First Solar (FSLR -2.28%) continues to churn out solid results year after year, which is why it's one of the best-performing solar manufacturers in the world. The company's differentiated thin-film product continues to get better, and potential subsidy changes in the U.S. could give the company tailwinds for years to come.
While results in the second quarter of 2022 were solid, it's projected results as far out as 2026 that have to impress investors in the solar industry.
First Solar's performance
Understanding First Solar's second-quarter results isn't straightforward. On the surface, a slight decline in revenue to $621.0 million and a negative 4% gross margin seems bad. But the final net income figure was $56 million, or $0.52 per share, and there were some important caveats in the results.

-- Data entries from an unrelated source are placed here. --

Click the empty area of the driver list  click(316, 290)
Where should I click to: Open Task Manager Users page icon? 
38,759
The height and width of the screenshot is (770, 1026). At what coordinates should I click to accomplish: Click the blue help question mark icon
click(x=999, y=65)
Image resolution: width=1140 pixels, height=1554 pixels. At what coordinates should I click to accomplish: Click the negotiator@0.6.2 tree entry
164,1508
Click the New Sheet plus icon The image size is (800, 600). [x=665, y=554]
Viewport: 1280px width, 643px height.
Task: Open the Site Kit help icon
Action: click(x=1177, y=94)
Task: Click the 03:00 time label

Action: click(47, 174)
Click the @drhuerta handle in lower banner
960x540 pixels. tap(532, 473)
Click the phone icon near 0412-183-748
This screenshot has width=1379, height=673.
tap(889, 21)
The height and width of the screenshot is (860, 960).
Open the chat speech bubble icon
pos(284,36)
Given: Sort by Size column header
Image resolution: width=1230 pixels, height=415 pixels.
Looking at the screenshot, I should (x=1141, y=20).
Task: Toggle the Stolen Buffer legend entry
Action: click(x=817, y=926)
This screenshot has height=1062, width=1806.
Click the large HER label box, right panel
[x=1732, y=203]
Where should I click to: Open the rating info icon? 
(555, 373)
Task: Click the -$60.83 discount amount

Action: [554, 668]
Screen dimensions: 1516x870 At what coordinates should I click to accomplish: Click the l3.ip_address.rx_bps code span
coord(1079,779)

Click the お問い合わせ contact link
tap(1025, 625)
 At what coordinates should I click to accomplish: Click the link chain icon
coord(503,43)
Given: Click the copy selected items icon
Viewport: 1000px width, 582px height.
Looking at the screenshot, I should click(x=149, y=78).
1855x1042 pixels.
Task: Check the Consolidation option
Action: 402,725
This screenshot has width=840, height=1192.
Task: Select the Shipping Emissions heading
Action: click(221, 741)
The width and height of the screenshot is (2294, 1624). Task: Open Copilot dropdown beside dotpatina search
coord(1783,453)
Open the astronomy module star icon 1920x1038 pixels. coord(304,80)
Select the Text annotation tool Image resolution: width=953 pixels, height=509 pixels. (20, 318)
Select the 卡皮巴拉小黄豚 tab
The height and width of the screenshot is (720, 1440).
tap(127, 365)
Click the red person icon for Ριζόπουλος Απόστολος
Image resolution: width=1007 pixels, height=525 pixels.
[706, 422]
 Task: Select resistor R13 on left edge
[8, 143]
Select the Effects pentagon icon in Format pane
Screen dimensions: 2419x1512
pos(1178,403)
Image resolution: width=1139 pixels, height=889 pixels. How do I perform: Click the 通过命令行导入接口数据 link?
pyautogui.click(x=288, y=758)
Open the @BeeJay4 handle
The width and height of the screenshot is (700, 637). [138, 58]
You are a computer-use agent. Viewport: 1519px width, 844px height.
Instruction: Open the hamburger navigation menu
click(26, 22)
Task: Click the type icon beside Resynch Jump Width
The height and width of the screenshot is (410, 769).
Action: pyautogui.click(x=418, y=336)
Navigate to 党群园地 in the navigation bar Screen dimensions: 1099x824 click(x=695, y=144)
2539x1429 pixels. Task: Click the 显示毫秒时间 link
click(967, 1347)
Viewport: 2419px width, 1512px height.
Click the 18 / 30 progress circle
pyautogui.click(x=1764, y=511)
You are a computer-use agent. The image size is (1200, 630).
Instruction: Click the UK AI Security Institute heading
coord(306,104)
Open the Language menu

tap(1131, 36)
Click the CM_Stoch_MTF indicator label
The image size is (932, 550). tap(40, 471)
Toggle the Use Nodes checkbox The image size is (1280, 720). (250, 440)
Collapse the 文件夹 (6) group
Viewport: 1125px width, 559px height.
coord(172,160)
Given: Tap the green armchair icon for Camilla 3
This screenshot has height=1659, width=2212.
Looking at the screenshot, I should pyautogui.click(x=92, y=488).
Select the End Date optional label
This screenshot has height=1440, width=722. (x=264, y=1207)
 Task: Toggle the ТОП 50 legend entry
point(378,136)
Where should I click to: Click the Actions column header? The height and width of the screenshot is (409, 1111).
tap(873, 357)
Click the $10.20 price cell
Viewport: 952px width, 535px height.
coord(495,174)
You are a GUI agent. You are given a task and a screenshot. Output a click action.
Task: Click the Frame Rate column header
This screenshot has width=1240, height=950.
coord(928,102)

An impairment on the Luz del Norte project in Chile had a negative nine-percentage-point impact, and sales freight reduced gross margin by a whopping 16 percentage points. So without the one-time Chile impairment or shipping costs, gross margin would be a fairly impressive 21%.
First Solar did record a $245 million gain on selling its Japan platform business in the second quarter, but management expects to record a $0.38 to $0.52 loss per share on selling the Luz del Norte project in 2022. This kind of volatility is one reason First Solar is getting out of the development business.
A bright future
Investors are often more worried about future projected results than reported results, and that's where First Solar really shined. Management said the company's 10.4 GW of bookings since the first-quarter earnings call had an average sale price of $0.301, which is strong pricing and an increase from commodity solar panels selling for around $0.20 per watt as early as 2020. Those bookings also stretch out to 2026, so any cost reductions the company can generate in the meantime will help margins.
Management has also begun including adjustments for shipping costs and pricing panels to be picked up at the factory. That will shift shipping risk, which I highlighted above, to the buyer.
There's no bill passed yet, but the potential climate change bill agreed to by Senate leaders last week could also have a big impact on First Solar's future. The company could get a tax credit for building manufacturing plants in the U.S., along with tax benefits customers could get for installing U.S.-made products.
Hitting on all cylinders
First Solar continues to operate efficiently, and it's going to see some very impactful changes in the next few years. Most importantly, the rapid reduction in solar panel prices seems to have subsided, which will make it easier to plan for growth and generate sustainable profits. The company is also benefiting from U.S. manufacturing and technology differentiation, which are leading to multiple years' worth of backlog. As two new production facilities are completed that could double production, First Solar has a lot of growth ahead in solar.